What to produce: For the listing below, return the line containing "Image resolution: width=800", the line containing "Select the XS", and all lines in between, exactly as written and nothing else.

————————

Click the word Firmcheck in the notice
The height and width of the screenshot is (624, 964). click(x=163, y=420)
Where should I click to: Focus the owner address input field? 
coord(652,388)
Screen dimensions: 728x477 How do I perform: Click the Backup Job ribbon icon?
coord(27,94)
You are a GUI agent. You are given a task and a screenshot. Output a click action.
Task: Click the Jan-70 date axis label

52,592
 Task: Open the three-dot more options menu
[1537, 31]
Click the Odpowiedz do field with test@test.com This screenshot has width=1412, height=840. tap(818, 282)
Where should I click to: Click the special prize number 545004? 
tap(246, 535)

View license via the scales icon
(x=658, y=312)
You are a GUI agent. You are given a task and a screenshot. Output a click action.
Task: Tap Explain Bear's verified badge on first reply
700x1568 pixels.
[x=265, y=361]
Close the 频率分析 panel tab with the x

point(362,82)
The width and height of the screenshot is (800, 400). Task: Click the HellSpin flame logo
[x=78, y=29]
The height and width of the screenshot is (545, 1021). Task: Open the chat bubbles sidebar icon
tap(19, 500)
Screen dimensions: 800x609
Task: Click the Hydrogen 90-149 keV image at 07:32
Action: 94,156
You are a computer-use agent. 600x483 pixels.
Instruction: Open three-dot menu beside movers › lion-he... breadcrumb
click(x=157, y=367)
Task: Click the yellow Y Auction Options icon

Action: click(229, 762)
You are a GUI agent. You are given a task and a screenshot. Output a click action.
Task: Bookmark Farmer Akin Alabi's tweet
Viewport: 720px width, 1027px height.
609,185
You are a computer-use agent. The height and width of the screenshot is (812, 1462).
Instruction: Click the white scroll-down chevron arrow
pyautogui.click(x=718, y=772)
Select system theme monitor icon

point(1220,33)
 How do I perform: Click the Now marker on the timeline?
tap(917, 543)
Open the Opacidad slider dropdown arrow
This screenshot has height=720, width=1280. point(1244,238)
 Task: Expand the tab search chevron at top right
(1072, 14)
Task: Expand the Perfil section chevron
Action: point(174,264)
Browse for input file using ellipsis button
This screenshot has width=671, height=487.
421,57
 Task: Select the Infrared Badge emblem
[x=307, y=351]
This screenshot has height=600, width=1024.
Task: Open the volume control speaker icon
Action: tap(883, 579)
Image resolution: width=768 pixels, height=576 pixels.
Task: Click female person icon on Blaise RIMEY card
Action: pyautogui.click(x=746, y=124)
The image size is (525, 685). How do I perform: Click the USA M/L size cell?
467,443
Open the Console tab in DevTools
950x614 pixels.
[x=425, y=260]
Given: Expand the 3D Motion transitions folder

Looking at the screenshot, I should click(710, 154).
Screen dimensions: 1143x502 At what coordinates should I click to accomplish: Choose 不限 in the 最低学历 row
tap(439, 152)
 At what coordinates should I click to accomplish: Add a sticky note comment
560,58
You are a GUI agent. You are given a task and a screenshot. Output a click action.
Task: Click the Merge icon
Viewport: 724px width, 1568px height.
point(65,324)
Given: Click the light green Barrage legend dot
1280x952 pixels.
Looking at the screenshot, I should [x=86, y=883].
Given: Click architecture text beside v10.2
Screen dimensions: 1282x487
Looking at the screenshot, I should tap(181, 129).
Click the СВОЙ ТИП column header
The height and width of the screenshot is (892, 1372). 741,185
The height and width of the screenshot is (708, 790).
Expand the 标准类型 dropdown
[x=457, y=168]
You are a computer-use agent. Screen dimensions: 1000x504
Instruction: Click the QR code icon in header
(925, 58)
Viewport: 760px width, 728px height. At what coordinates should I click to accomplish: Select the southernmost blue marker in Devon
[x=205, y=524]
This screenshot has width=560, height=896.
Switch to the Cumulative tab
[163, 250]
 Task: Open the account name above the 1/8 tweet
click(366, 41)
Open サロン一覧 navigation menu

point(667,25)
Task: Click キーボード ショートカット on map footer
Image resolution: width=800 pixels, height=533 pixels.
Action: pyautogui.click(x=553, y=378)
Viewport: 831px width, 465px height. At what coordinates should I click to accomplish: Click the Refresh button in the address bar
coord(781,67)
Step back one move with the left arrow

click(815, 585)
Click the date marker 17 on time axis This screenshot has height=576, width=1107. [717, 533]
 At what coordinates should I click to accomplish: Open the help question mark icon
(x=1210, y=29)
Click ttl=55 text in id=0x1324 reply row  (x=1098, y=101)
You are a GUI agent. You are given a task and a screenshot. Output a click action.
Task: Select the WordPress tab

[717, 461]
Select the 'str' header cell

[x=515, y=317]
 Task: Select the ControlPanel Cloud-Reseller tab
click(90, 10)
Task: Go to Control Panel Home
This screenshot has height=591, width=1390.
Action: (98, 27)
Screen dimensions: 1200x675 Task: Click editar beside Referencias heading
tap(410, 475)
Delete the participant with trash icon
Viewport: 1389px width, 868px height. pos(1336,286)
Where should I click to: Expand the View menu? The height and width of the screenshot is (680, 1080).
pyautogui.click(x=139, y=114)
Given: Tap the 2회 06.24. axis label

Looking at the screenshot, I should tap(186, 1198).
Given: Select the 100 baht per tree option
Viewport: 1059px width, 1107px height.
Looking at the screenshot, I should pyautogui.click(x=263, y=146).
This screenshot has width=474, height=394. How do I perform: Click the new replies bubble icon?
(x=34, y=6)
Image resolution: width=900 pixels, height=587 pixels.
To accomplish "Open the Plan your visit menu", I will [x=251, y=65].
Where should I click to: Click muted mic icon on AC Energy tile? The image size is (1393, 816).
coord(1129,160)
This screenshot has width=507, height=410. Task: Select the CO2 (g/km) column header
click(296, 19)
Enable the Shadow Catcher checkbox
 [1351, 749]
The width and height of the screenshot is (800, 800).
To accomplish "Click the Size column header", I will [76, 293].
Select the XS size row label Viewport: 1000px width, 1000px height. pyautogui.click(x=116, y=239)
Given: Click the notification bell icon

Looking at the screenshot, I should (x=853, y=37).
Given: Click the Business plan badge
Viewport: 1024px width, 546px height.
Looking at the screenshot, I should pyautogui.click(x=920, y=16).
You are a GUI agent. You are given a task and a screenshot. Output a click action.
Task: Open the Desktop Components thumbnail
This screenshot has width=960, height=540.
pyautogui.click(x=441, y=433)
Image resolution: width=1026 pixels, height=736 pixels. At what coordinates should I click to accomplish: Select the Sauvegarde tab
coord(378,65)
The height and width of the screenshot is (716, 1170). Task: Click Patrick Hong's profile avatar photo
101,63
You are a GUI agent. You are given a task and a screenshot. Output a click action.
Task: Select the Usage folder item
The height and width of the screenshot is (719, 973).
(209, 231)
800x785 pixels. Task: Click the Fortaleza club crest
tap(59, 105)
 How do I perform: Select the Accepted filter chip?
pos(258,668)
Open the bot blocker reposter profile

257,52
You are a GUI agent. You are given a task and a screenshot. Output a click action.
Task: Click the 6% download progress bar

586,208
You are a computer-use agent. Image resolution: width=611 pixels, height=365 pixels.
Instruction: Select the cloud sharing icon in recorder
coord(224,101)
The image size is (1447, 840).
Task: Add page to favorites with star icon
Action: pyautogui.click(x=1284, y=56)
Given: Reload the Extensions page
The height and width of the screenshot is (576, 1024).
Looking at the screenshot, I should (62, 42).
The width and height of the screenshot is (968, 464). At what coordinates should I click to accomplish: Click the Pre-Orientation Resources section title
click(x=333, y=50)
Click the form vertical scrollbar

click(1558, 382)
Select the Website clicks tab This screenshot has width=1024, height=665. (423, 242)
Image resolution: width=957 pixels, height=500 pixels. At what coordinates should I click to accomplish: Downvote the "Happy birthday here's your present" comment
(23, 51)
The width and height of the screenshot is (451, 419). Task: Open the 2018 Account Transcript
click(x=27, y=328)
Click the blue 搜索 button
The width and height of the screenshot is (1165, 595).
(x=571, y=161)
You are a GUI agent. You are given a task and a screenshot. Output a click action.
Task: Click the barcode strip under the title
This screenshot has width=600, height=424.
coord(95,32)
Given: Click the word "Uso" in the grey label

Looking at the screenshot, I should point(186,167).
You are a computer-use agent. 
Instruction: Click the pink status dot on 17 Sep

————————

Result below:
Image resolution: width=800 pixels, height=533 pixels.
Action: pyautogui.click(x=553, y=378)
Viewport: 831px width, 465px height. At what coordinates should I click to accomplish: Click the Refresh button in the address bar
coord(781,67)
Step back one move with the left arrow

click(815, 585)
Click the date marker 17 on time axis This screenshot has height=576, width=1107. [717, 533]
 At what coordinates should I click to accomplish: Open the help question mark icon
(x=1210, y=29)
Click ttl=55 text in id=0x1324 reply row  (x=1098, y=101)
You are a GUI agent. You are given a task and a screenshot. Output a click action.
Task: Select the WordPress tab

[717, 461]
Select the 'str' header cell

[x=515, y=317]
 Task: Select the ControlPanel Cloud-Reseller tab
click(90, 10)
Task: Go to Control Panel Home
This screenshot has height=591, width=1390.
Action: (98, 27)
Screen dimensions: 1200x675 Task: Click editar beside Referencias heading
tap(410, 475)
Delete the participant with trash icon
Viewport: 1389px width, 868px height. pos(1336,286)
Where should I click to: Expand the View menu? The height and width of the screenshot is (680, 1080).
pyautogui.click(x=139, y=114)
Given: Tap the 2회 06.24. axis label

Looking at the screenshot, I should tap(186, 1198).
Given: Select the 100 baht per tree option
Viewport: 1059px width, 1107px height.
Looking at the screenshot, I should pyautogui.click(x=263, y=146).
This screenshot has width=474, height=394. How do I perform: Click the new replies bubble icon?
(x=34, y=6)
Image resolution: width=900 pixels, height=587 pixels.
To accomplish "Open the Plan your visit menu", I will [x=251, y=65].
Where should I click to: Click muted mic icon on AC Energy tile? The image size is (1393, 816).
coord(1129,160)
This screenshot has width=507, height=410. Task: Select the CO2 (g/km) column header
click(296, 19)
Enable the Shadow Catcher checkbox
 [1351, 749]
The width and height of the screenshot is (800, 800).
To accomplish "Click the Size column header", I will [76, 293].
Select the XS size row label Viewport: 1000px width, 1000px height. pyautogui.click(x=116, y=239)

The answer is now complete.